Jeff Baumann, a notorious anti-Muslim activist in Minnesota’s Senate District 36, also urged in the resolution that “no Islamic leader, religious or otherwise, shall ever be allowed to deliver the invocation at any Republican convention or event.”
The resolution further called for “legislation, policies, and educational programs [to] be implemented… so as to evermore minimize and eliminate the influence of Islam within Minnesota, including Minnesota schools.”
Baumann presented the resolution at a caucus meeting in Coon Rapids, a suburb of Minneapolis. It’s unclear whether the resolution will pass there, but it appears to have failed in other districts, according to Jaylani Hussein, executive director of the local Minnesota chapter of the Council on American-Islamic Relations.
Reached by phone Monday, Baumann argued that “there is a natural tension” between Islam and the U.S. Constitution, calling the religion a “collective” where there is “very little room for Muslims to have independent thought.” He also said Muslim-Americans currently involved in politics are “dishonest.”
“I believe that what I am saying is correct. I believe what I’m saying is not hateful, not ignorant and not bigoted,” Baumann told HuffPost. “It is my job to help persuade you to come over to my way of thinking.”
Baumann claimed that Muslims have a “fundamentally different vision for how society and governments should be organized,” and that the future of Muslim-Americans in leadership positions would be one of “civil war, genocide, concentration camps and other horrible, horrible things.”
Jennifer Carnahan, chair of the Minnesota Republican Party, did not immediately respond to a request for comment.
“We believe this is the resurgence to the hoodless KKK,” Hussein told HuffPost. “This is not acceptable behavior. Him and others really are a threat to our democracy. If unchecked, these individuals can sway individual members of [the] party.”
In the past, Baumann has spoken against building mosques in Minnesota, describing it as “treason” and “aiding the enemy.”
His resolution comes at a moment of acute prejudice against Muslims in the North Star State. Recently, two Republican state lawmakers and a local GOP official in Minnesota came under fire for reportedly sharing a Facebook post that accused Muslims of preparing to “infiltrate” the party’s caucuses, after a group of Muslims had attended a caucus training session held at a local mosque.
Jeff Johnson, a leading Republican candidate for Minnesota governor, defended the GOP lawmakers in a conservative podcast earlier this month. “There are some here who are trying to change what America is,” he said. “And we can’t allow that.”
Phillip Parrish, another Republican candidate for governor in Minnesota, claimed earlier this year that the Islamic State militant group was “the true representation of Islam,” and that the religion of more than 1.6 billion people is “ultimately not a faith” and “fundamentally incompatible with U.S. law.”

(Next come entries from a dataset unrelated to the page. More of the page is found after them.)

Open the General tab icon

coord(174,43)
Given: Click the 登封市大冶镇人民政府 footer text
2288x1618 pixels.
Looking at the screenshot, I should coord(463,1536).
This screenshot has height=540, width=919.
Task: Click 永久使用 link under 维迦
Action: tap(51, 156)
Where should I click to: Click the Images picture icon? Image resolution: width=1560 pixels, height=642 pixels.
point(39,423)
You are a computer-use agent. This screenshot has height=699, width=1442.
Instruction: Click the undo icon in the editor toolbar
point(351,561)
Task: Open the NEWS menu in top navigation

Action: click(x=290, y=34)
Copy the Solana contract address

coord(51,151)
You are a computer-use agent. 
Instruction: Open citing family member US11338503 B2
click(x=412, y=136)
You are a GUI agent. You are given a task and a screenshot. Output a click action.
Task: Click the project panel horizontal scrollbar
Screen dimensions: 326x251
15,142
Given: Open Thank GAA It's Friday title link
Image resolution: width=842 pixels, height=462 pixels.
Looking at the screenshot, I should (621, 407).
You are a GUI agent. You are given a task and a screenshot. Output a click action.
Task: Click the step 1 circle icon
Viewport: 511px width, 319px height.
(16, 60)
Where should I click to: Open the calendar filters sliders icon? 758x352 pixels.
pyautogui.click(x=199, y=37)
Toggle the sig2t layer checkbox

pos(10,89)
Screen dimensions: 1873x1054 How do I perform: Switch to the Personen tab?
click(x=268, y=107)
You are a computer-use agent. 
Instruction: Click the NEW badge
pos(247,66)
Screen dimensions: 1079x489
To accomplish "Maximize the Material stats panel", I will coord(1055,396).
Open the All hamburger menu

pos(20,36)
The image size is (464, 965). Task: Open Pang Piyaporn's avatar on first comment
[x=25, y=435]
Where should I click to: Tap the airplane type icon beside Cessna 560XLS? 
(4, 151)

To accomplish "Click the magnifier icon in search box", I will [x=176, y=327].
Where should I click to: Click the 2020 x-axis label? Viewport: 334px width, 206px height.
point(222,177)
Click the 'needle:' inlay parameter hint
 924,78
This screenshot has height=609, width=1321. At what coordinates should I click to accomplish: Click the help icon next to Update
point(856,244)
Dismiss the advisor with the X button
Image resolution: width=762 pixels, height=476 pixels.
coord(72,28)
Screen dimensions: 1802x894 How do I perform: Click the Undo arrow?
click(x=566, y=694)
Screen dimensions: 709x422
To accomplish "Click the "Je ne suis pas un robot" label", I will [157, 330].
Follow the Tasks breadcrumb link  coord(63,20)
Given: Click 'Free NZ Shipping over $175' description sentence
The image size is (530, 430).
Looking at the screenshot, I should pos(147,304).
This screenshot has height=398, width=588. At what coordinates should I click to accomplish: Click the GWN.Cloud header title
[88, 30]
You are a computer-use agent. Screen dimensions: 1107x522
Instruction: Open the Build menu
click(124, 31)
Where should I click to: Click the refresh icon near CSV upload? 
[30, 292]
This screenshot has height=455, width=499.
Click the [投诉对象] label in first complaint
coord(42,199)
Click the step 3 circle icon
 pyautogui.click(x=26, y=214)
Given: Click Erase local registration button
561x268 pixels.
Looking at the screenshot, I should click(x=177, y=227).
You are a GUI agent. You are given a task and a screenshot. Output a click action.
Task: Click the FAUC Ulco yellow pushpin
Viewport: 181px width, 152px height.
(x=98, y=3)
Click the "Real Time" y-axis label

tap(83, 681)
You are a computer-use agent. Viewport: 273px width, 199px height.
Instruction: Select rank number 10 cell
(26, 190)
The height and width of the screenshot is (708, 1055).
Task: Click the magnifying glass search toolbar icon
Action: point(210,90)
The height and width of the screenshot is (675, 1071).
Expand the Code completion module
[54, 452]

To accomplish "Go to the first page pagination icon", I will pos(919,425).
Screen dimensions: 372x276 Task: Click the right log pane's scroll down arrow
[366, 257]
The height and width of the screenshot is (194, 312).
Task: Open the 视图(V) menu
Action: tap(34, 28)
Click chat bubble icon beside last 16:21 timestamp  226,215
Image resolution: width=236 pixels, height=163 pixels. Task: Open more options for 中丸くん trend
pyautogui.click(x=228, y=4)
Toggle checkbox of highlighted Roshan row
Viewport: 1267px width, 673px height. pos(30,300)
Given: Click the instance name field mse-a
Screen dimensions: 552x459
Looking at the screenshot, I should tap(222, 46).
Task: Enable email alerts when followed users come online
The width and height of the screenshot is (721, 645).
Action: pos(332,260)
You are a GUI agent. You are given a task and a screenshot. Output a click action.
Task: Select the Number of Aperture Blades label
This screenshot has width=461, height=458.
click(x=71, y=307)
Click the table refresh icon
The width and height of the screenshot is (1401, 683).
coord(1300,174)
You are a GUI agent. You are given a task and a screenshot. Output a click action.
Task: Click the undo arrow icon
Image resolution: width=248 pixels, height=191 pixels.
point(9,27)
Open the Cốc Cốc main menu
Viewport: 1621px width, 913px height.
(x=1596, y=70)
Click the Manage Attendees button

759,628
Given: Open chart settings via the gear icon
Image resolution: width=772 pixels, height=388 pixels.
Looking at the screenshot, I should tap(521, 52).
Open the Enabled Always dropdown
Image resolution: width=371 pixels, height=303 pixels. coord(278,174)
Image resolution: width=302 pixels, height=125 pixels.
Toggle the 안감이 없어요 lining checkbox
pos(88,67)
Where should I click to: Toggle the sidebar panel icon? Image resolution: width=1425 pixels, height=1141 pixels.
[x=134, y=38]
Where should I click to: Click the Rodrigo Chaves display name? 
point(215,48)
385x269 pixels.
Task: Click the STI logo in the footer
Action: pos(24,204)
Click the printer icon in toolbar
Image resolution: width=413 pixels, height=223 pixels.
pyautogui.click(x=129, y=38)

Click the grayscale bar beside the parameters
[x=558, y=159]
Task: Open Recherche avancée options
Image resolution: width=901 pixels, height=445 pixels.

Anti-Muslim activists often depict Sharia, or Islamic law, as a brutal judicial system that Muslims want to institute in place of the U.S. Constitution. In reality, though, no national Muslim organization has ever called for Sharia to supercede American courts, nor have American Muslims demanded such a change.
As it happens, one of the two Muslims currently serving in Congress, Democratic Rep. Keith Ellison, is from Minnesota. (The other, Democratic Rep. Andre Carson, is from Indiana.)
As of Monday afternoon, there had been no reports of civil war, genocide or concentration camps in Ellison’s district.